Neumann: Ich glaube schon. Man kann beim LARP merken, dass so ein Hobby auch zusammenschweißen kann, wenn die Leute neben mir stehen und nicht tausend Kilometer entfernt sind. Wir beobachten allerdings, dass der Aspekt des Rollenspiels und des Interagierens miteinander bei den Heranwachsenden, die heute neu dazukommen, etwas in den Hintergrund und das Gewinnen-wollen oder das Sammeln von Punkten in den Vordergrund tritt. Die Neueinsteiger sind 15, 16 Jahre alt, kommen sehr häufig aus dem Computerspiel-Bereich und da geht es darum, Punkte zu machen, um das nächste Level zu erreichen.
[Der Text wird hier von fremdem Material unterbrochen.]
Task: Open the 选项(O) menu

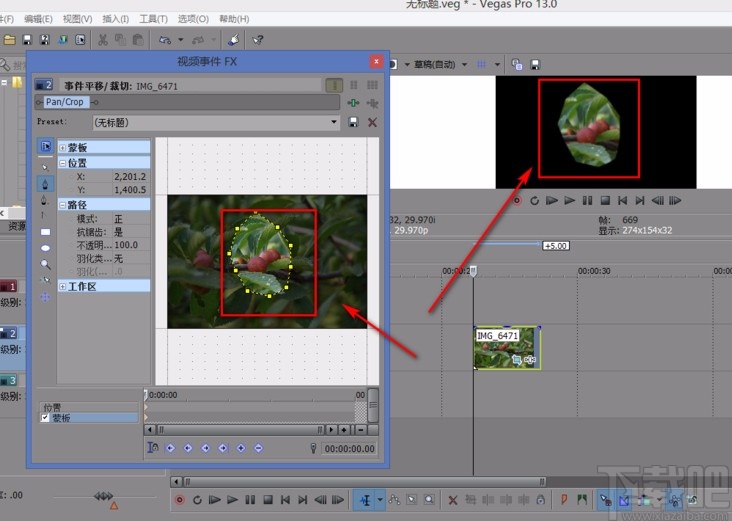Action: [194, 19]
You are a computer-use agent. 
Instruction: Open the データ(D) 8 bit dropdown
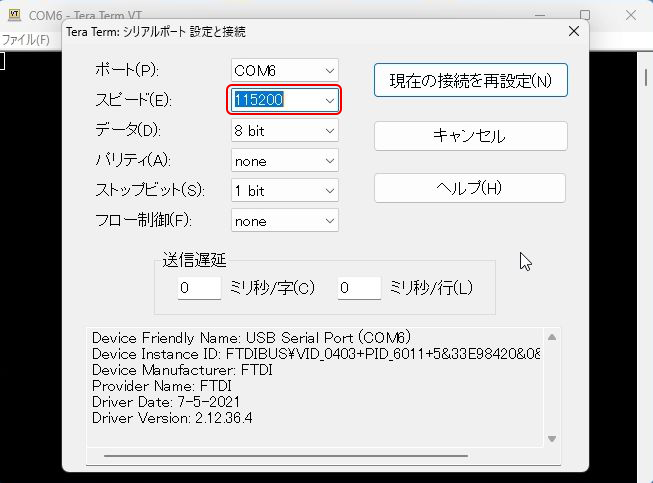tap(285, 130)
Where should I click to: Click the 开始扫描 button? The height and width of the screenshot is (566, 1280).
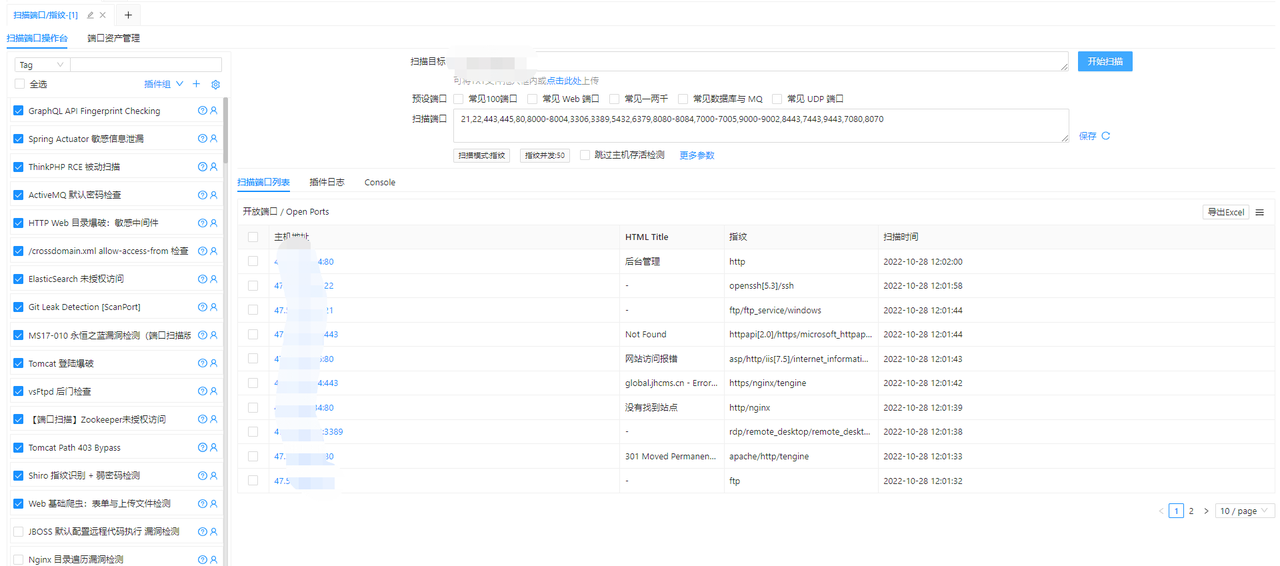click(x=1105, y=62)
Wir hätten da noch eine Idee für ein LARP: Der 1. Mai in Berlin. Wäre das ein Setting?
Neumann: Nein, ich glaube für ein Liverollenspiel nicht, weil es zu dicht an der Realität ist. Es wäre ja auch nur ein reines Kampfsetting, da gebe es keine Interaktion. Man hätte zwei Reihen: die bösen Randalierer und die guten Polizisten. Oder andersrum. Aber man will ja schon eine ganze Geschichte spielen.
Die Bereitschaftspolizei übt so etwas natürlich in Rollenspielen, um sich auf den ersten Mai vorzubereiten.

Wäre das Setting 1. Mai auch zu nah an der Gegenwart?
Neumann: Ja, ich glaube auch das. Da ist nicht der Reiz da. Und ich sag es jetzt mal ganz böse: wer so etwas haben will, der geht einfach ganz real zum 1. Mai. Da ist das Adrenalin dann auch noch echter.